Les trois syndromes distincts
Rétinochoroïdopathie à tir d’oiseau
Un fusil de chasse de style ancien chargé de plombs d’oiseau a une distribution assez large de la propagation qui était destinée à compenser la cible mobile difficile à atteindre qu’est un oiseau en vol. Les points trouvés dans cette condition varient en taille, tout comme les plombs, mais sont généralement de la forme ovale d’un quart à la moitié du diamètre d’un disque avec leur axe pointant vers le pôle postérieur. Les lésions sont principalement concentrées au niveau du pôle lui-même, l’éloignement de la macula entraînant une concentration et un nombre de points inversement proportionnels. Ils sont de couleur jaune crème et sont situés dans la rétine profonde et la choroïde superficielle et ne se pigmentent pas, d’où le nom alternatif de « rétinochoroïdopathie vitiligue » (voir figure 1). Comme la maladie est postérieure, il y a toujours une vitrite et un œdème maculaire cystoïde est très fréquent, tandis que les cellules de la chambre antérieure sont plus rares.

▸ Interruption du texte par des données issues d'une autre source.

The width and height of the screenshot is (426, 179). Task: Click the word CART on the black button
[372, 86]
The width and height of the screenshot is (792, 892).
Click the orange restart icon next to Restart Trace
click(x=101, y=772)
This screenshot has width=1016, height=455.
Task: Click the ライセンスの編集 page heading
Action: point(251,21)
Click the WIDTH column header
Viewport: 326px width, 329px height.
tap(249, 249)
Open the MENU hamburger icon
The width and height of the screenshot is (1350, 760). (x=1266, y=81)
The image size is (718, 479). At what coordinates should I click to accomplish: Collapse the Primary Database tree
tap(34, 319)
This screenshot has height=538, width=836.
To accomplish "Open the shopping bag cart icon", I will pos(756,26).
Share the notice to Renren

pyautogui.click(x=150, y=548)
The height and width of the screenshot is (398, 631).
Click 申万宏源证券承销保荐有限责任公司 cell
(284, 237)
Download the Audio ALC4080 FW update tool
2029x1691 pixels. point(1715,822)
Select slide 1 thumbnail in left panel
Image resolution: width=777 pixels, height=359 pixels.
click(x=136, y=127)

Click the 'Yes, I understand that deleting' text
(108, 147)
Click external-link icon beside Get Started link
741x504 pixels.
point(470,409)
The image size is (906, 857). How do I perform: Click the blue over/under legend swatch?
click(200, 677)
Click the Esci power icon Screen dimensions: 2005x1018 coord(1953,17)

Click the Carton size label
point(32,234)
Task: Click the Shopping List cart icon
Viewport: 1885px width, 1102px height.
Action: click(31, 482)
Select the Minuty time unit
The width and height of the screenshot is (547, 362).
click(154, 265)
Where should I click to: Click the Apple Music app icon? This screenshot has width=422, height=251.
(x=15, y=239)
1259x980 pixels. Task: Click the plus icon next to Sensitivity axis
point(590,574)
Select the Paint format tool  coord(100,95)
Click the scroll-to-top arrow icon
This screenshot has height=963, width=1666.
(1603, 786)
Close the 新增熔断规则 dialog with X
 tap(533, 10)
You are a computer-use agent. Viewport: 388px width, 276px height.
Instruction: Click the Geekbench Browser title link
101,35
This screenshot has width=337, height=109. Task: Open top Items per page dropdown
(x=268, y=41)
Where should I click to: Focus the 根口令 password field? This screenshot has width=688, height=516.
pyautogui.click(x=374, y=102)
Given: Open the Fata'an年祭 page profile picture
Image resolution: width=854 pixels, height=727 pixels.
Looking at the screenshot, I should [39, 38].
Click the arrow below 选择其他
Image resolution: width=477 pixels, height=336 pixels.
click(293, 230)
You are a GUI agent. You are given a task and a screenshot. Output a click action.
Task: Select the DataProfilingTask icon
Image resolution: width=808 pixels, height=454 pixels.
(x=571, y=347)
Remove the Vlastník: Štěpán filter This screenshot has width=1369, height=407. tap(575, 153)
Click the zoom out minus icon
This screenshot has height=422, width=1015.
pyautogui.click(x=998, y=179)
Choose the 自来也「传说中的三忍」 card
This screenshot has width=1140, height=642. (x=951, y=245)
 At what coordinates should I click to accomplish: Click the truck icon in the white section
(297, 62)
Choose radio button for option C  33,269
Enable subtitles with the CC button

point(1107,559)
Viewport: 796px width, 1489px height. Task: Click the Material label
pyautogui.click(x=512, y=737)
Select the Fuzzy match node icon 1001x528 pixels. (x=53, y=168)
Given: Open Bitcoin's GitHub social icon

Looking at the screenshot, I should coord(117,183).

Figure 1 : rétinochoridopathie vitiligue.
Il est intéressant de noter que c’est une maladie des blancs presque universellement avec la fameuse association avec HLA-A29 conférant un risque relatif de 224 pour un patient souffrant de birdshot. Ce qui est fascinant, cependant, c’est que le HLA-A29 lui-même est plus fréquent chez les Sud-Africains noirs et rare chez les Blancs, ce qui implique qu’une sorte de facteur déclenchant non encore découvert doit être en jeu. La maladie est notoirement agressive et nécessite généralement une immunosuppression tout aussi agressive. Donc, en, résumé pensez à une personne blanche agressive d’âge moyen portant un fusil de chasse chargé de grenaille d’oiseau d’environ un quart de disque de diamètre tirant un coup sur la macula de quelqu’un.
Figure 2 : Choroïdite serpigineuse.
Choroïdite serpigineuse
Serpigineuse signifie « en forme de serpent » et est utilisée dans ce contexte pour décrire comment les lésions se forment initialement autour du disque et au fur et à mesure que d’autres lésions se développent, les points blancs deviennent une masse de serpents blancs ressemblant à des méduses qui s’étendent à partir du disque dans diverses directions, mais le plus souvent en arc de cercle autour de la macula (voir figure 2). Comme il s’agit d’une maladie à récurrences discontinues et à périodes de repos, il y a généralement très peu de signes inflammatoires postérieurs et le segment antérieur est toujours calme. C’est d’ailleurs la principale méthode pour la distinguer du principal diagnostic différentiel, la rétinochoroïdite à toxoplasme, dans laquelle l’activité inflammatoire est généralement très importante. Comme pour le birdshot, les personnes blanches d’âge moyen semblent être le principal groupe touché, bien que d’autres groupes raciaux soient affectés dans une moindre mesure.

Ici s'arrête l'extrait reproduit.